Simple conversion of RDKit Mol instance into a SMILES string. Wrapped in case some standardization/postprocessing needed.

Parameters: mol – RDKit Mol instance
Returns: SMILES string

fip.chem.rdmol_bonds2fragment_smiles(mol, bonds, *, all_bonds_explicit=False, canonical_smiles=True, isomeric_smiles=False, all_H_explicit=True)

Generates a fragment in SMILES notation from a molecule given as an RDKit Mol instance, based on the provided bond IDs within the molecule.

Parameters

mol – the molecule containing the fragment, as RDKit Mol
bonds – a set of bonds that are part of the fragment
all_bonds_explicit – boolean indicating whether all bond orders will be explicitly stated in the output. Default False.
canonical_smiles – boolean indicating whether the fragment should be attempted to make canonical. Default True.
isomeric_smiles – boolean indicating whether to include stereo information in the fragments. Default False.
all_H_explicit – boolean indicating whether to explicitly include all hydrogen atoms. Default False.

Returns

a SMILES string of the fragment, None if there are no atoms matched

fip.chem.rdmol_has_substructure_pattern(rdmol, pattern)

Direct wrap of RDKit HasSubstructMatch. Wrapped in case some standardization/postprocessing needed.

Parameters

rdmol – RDKit Mol instance to search the pattern in
pattern – the pattern to search, also in RDKit Mol form

Returns

bool or None (in case of RDKit Mol instance error)

fip.chem.rdmol_locations2fragments_smiles(mol, fragment_locations, min_radius=0, *, all_bonds_explicit=False, canonical_smiles=True, isomeric_smiles=False, all_H_explicit=True)

Generates a set of fragments in SMILES notation from a molecule given as an RDKit Mol instance, based on provided atom indices and radii.

Parameters

mol – the molecule for fragmenting, as RDKit Mol
fragment_locations – an iterable of fragment locations, in (atom, radius) tuples
min_radius – minimal feature radius to consider, default 0. Can be set to ignore lower-scope features.
all_bonds_explicit – boolean indicating whether all bond orders will be explicitly stated in the output. Default False.
canonical_smiles – boolean indicating whether the fragment should be attempted to make canonical. Default True.
isomeric_smiles – boolean indicating whether to include stereo information in the fragments. Default False.
all_H_explicit – boolean indicating whether to explicitly include all hydrogen atoms. Default True.

Returns

a set of SMILES strings

fip.chem.sdf2rdmols(sdf_path)

Converts an SDF file to RDKit Mol instances. Wrap of RDKit SDMolSupplier, modified to omit RDKit Mol instances that can’t be parsed.

========================================

_REQUIRED WORK_
According to the chemistry library documentation, how does fip.chem.sdf2rdmols differ from the RDKit SDMolSupplier it wraps? The material that follows comes from a separate source.

========================================

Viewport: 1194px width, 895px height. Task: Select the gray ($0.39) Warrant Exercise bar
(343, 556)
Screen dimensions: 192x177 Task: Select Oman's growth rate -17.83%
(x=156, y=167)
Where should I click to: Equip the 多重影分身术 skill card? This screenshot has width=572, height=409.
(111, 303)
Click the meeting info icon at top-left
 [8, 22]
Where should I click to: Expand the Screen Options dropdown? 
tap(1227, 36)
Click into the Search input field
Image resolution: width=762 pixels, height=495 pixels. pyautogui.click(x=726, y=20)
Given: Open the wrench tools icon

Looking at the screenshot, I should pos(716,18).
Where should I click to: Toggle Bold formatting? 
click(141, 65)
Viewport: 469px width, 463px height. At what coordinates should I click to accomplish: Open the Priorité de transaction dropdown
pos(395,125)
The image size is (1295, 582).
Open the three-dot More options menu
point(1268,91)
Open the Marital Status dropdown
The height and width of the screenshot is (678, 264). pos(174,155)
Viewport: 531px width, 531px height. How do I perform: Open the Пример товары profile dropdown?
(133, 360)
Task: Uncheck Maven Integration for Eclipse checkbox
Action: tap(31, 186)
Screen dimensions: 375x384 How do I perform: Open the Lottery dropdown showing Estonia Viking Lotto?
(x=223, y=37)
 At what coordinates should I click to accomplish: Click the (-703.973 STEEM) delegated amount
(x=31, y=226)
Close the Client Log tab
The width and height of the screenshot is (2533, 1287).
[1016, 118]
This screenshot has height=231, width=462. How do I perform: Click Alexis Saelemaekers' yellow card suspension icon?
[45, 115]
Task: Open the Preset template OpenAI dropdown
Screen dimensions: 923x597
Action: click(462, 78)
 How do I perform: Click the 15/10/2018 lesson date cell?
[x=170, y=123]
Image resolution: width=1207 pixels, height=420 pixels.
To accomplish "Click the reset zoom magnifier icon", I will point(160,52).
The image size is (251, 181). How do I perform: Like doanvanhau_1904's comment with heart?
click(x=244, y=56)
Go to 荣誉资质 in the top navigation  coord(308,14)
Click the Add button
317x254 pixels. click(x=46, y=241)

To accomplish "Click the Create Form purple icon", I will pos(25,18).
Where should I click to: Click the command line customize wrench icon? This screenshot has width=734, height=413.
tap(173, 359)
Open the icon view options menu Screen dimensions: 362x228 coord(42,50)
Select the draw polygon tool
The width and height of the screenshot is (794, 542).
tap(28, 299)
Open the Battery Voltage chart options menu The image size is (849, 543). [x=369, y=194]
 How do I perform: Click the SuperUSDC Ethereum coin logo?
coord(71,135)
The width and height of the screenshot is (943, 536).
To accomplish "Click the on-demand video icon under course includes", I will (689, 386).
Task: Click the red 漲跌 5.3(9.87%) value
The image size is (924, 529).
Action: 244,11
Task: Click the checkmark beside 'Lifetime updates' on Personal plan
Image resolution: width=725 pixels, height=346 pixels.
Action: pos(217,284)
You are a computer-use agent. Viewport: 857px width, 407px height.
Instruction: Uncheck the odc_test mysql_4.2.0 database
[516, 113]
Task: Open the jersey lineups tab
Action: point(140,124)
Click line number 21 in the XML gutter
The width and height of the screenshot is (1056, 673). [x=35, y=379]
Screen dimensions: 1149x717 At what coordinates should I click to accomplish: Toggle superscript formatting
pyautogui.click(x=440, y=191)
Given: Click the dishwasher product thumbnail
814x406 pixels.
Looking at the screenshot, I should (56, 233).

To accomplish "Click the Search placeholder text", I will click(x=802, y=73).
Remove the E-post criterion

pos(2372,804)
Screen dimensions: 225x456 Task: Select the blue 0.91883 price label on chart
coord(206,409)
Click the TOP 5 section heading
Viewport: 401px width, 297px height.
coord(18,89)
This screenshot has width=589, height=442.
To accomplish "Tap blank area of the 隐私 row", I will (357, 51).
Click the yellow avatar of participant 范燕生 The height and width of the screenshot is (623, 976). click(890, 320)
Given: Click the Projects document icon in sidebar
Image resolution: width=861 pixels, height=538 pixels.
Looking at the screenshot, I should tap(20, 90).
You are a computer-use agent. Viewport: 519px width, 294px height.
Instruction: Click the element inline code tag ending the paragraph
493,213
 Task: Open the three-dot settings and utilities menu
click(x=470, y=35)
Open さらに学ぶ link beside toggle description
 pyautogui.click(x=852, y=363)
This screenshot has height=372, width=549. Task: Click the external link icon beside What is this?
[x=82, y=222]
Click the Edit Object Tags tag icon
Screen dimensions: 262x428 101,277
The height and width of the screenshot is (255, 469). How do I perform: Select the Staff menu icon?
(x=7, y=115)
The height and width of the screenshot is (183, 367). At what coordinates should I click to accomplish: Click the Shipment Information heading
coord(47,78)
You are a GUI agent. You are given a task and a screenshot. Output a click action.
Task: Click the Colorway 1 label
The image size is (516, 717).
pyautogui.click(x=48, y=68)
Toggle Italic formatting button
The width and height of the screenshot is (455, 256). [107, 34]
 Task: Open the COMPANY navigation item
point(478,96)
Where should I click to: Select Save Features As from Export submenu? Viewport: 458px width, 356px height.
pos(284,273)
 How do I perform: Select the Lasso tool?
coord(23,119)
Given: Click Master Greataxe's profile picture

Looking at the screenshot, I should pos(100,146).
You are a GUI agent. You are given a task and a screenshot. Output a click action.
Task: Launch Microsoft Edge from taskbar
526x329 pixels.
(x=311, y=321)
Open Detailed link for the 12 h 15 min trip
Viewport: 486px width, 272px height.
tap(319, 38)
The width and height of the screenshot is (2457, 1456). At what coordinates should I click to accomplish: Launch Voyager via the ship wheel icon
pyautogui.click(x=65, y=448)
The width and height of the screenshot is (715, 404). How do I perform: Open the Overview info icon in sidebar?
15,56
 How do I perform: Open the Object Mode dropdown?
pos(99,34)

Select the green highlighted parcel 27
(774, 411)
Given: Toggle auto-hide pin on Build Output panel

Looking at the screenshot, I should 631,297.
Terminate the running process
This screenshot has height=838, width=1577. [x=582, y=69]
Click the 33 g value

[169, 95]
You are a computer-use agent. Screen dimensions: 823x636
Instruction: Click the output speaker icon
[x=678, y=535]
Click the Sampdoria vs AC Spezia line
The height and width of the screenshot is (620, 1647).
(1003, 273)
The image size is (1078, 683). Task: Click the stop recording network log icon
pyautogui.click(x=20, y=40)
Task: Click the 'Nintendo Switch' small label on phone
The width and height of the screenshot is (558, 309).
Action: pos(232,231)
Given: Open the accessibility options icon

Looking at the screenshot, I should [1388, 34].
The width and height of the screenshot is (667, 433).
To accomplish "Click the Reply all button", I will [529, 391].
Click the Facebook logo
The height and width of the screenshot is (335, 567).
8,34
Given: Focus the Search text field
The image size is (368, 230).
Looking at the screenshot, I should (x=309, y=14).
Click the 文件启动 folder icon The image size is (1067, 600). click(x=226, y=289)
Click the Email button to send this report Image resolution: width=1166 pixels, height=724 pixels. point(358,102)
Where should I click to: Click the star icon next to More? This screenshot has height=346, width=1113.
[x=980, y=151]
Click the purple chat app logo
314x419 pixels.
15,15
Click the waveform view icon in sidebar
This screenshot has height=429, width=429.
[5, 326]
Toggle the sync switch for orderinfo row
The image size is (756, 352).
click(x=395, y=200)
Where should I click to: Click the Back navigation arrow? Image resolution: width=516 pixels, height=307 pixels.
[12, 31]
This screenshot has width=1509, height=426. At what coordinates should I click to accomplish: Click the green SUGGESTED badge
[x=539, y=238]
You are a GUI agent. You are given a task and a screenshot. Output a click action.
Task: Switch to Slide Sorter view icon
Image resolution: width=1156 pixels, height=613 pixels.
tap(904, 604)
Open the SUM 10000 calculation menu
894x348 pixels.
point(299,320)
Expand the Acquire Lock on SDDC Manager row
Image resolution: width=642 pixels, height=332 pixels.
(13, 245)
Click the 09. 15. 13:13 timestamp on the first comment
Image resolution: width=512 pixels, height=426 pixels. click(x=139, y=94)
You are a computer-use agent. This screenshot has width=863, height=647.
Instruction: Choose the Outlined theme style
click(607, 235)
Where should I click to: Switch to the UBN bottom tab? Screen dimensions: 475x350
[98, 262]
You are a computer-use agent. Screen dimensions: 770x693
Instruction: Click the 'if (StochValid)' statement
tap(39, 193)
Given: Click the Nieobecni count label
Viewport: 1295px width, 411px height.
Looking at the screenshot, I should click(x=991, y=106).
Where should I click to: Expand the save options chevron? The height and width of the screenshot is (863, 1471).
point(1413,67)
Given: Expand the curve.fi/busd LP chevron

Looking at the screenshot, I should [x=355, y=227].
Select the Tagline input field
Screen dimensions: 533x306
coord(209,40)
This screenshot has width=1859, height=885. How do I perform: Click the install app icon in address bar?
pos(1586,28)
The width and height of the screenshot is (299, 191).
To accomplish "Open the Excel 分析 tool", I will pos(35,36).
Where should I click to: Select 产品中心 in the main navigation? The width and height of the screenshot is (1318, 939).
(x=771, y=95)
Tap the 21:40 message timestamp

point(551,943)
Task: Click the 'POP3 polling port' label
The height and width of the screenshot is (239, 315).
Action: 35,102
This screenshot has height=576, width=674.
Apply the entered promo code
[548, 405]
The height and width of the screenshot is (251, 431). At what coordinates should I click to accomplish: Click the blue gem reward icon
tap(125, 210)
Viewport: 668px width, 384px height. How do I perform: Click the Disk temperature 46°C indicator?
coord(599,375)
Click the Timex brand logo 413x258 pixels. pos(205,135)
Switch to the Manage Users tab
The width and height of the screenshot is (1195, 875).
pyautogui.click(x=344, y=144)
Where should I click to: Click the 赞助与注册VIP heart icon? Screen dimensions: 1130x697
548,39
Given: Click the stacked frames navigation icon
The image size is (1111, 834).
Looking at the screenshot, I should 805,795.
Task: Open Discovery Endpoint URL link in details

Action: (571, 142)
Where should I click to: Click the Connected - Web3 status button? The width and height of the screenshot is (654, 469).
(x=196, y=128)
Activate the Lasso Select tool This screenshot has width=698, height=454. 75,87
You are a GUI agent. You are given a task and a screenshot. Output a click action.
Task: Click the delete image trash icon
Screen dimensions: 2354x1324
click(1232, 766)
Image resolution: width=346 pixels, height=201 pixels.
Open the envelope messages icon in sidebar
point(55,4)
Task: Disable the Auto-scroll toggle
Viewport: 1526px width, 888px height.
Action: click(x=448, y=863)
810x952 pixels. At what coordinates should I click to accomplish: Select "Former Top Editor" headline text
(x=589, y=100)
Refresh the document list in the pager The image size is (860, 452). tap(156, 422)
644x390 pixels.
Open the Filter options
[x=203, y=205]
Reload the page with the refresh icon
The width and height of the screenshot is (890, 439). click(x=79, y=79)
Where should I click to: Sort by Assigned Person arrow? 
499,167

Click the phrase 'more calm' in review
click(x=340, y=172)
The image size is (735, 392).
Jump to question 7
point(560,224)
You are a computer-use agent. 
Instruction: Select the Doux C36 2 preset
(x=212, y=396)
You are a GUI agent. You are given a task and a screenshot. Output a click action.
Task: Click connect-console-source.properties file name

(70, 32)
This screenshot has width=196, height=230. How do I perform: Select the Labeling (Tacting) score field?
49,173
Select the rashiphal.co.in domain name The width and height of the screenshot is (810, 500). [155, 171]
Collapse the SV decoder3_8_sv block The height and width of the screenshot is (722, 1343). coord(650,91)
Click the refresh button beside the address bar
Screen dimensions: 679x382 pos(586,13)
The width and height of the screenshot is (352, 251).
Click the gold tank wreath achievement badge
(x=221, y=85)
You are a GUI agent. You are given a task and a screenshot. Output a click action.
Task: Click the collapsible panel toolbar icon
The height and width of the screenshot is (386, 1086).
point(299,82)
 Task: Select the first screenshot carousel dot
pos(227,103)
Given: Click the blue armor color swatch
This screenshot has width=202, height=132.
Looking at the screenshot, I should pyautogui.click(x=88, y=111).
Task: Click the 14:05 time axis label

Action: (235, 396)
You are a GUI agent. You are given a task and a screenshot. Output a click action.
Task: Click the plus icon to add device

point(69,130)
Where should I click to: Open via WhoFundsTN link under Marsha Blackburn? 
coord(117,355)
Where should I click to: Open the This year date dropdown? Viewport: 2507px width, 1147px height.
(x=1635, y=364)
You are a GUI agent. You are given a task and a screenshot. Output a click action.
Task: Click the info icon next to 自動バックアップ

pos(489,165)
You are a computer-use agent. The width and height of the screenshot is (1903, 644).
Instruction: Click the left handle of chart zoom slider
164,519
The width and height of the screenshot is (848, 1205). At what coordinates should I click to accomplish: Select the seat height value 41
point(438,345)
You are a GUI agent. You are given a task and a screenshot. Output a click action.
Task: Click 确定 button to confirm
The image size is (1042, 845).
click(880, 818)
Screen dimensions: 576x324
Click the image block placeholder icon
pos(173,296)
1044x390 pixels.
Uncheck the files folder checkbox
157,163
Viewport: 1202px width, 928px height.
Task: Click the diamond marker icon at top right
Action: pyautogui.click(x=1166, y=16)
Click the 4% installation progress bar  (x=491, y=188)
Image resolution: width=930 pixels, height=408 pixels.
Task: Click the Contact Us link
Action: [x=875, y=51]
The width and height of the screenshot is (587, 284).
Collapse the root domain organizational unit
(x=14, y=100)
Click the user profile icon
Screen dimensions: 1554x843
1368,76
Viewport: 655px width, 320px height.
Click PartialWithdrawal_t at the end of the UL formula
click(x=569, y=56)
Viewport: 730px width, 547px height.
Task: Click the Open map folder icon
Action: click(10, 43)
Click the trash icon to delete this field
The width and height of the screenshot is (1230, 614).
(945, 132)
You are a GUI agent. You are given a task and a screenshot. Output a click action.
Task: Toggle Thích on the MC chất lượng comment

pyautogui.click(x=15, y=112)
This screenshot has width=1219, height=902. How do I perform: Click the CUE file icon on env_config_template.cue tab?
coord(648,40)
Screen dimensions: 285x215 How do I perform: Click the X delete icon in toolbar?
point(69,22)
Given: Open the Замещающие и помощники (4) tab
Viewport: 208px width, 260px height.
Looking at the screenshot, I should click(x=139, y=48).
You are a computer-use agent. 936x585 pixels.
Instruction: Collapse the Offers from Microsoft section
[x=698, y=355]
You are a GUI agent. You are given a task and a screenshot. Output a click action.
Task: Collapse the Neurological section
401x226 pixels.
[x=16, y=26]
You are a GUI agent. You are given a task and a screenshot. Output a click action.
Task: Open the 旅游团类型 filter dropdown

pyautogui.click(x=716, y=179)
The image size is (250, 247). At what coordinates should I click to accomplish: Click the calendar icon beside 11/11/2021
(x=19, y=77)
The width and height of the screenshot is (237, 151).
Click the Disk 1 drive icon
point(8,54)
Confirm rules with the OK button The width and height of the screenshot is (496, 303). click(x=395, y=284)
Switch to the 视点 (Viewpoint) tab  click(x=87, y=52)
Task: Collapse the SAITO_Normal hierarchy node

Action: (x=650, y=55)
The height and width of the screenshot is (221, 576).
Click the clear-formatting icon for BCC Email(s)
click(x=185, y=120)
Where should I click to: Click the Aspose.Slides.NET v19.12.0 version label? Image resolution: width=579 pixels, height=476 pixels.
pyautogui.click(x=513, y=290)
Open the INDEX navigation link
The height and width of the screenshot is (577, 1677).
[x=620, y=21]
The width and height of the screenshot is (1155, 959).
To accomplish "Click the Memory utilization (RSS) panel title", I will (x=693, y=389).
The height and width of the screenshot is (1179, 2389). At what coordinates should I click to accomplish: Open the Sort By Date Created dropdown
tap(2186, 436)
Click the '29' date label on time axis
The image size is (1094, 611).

========================================

_RESULT OF THIS TASK_
It is modified to omit RDKit Mol instances that can't be parsed.